A magnetic resonance imaging (MRI) study was conducted on a subsample of patients in 2020 (N = 15). All participants underwent a 1.5 T MRI (GE Medical Systems, Waukesha, WI). Imaging protocol consists of the following sequences: a sagittal three-dimensional (3D) IR-SPGR T1-weighted sequence (170 slices, voxel size: 1.00 × 1.00 × 1.00 mm3), and an axial 2D T2-FLAIR sequence (27 slices, voxel size: 1.00 × 1.00 × 5.00 mm3).

In accordance with the evidence about changes in brain structure from structural imaging of MCI and dementia, apart from volumetric study of each lobe of the brain (frontal lobe, parietal lobe, temporal lobe, occipital lobe, and insula lobe), specific brain regions were chosen for further analysis in this study. These regions included the hippocampus33, entorhinal cortex34, prefrontal cortex35, and precuneus36.
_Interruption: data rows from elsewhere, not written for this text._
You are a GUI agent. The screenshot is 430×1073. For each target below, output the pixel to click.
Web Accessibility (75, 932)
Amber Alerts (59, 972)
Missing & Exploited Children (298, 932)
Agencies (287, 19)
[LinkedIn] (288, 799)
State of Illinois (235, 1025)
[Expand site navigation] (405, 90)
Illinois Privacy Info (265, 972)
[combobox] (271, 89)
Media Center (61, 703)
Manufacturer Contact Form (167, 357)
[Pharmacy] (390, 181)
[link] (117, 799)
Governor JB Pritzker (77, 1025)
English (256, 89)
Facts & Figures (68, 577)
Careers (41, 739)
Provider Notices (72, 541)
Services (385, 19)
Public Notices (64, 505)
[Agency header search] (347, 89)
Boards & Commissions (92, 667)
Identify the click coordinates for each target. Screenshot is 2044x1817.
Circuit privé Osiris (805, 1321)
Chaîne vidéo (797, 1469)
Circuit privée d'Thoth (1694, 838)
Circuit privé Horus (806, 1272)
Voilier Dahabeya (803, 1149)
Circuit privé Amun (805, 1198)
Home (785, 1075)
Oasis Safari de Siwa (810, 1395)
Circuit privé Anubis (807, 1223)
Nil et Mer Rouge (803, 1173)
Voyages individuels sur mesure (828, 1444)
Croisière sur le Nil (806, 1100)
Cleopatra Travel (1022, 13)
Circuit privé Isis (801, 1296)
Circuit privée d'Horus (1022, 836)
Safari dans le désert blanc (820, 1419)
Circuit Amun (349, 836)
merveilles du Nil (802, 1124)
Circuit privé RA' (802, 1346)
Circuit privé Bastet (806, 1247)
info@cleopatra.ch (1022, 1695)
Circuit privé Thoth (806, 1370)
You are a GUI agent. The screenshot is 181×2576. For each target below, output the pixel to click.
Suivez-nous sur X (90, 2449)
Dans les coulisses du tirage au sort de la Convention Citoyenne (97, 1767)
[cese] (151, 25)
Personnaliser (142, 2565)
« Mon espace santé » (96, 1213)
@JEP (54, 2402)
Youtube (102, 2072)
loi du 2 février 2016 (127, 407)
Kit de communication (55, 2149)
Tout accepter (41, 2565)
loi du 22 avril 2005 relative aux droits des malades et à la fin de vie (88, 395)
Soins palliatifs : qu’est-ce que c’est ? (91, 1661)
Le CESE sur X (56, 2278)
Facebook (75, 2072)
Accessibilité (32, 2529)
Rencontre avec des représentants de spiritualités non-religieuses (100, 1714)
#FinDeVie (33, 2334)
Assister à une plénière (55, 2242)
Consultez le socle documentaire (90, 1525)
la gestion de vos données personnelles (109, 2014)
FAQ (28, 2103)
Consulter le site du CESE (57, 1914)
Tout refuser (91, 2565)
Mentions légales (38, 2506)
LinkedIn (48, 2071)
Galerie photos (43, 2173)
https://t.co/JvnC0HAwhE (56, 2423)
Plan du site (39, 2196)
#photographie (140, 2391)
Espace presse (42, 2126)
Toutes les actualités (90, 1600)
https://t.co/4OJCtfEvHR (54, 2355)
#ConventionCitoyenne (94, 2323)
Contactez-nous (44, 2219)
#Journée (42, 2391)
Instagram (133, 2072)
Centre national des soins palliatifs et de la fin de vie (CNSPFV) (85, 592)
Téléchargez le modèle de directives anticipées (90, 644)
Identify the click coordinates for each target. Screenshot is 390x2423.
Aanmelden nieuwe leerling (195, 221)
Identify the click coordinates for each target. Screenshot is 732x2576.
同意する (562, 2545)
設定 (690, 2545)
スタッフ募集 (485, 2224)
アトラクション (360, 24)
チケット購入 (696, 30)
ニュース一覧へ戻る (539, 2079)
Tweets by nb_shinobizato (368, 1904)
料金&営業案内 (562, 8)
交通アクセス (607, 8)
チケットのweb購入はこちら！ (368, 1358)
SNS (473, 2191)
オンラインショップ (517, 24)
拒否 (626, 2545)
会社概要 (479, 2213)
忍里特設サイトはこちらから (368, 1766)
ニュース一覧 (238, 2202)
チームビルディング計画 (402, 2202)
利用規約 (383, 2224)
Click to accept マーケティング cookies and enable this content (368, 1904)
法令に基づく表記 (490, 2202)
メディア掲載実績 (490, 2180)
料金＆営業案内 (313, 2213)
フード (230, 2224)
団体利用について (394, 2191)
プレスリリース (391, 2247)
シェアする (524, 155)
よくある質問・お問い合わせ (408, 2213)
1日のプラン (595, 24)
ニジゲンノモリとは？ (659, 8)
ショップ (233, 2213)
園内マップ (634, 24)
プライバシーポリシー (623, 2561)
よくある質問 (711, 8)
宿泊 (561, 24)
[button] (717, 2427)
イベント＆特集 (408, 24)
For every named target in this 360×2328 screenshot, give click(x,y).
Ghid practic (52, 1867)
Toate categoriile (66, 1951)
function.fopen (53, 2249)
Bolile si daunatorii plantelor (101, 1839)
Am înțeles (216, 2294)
All Digital Imaging and Communications in Medicine (DICOM) images from the scanner were converted to the Neuroimaging Informatics Technology Initiative (NIfTI) format using MRIcroGL software (NeuroImaging Tool & Resources Collaboratory, https://www.nitrc.org). T1 IR-SPGR images were used to measure cortical and subcortical structures using Freesurfer6.0 software (https://surfer.nmr.mgh.harvard.edu). For cortical volumes, each individual volume of frontal, parietal, occipital, temporal, and prefrontal regions was normalized by the total cortical volume of cerebrum. The prefrontal volume includes caudalanteriocingulate, lateralorbitofrontal, medialorbitofrontal, parsopercularis, parsorbitalis, parstriangularis, rostralanteriorcingulate, rostralmiddlefrontal, and superiorfrontal regions. For subcortical volume, only the hippocampus was used for investigation, which was normalized against the intracranial cavity. White matter lesion measurement was performed using lesion Brain1.0 software (http://volbrain.upv.es.), in which T1 IR-SPGR and T2-FLAIR images are required.

Statistical analysis

Statistical analysis was performed using Stata version 16 (StataCorp LLC, College Station, TX, USA). Categorical and Continuous variables were expressed as frequencies and percentages, and mean ± SD, respectively. Multivariable analysis was used to assess the association between LCN2 levels and MoCA score in 2015. Age, gender, WC, and creatinine were all included in the analysis model as potential confounders. Other variables which were significantly associated with MoCA score from univariable analysis were included in the multivariable regression analysis model. The reduced model is shown in Model 2. The associations between each parameter and LCN2 from 2015 and 2020 were determined by using paired t-tests. The association between LCN2 levels and the brain volume in each brain region was determined using Spearman’s rank correlation analysis. A P value of less than 0.05 was considered statistically significant.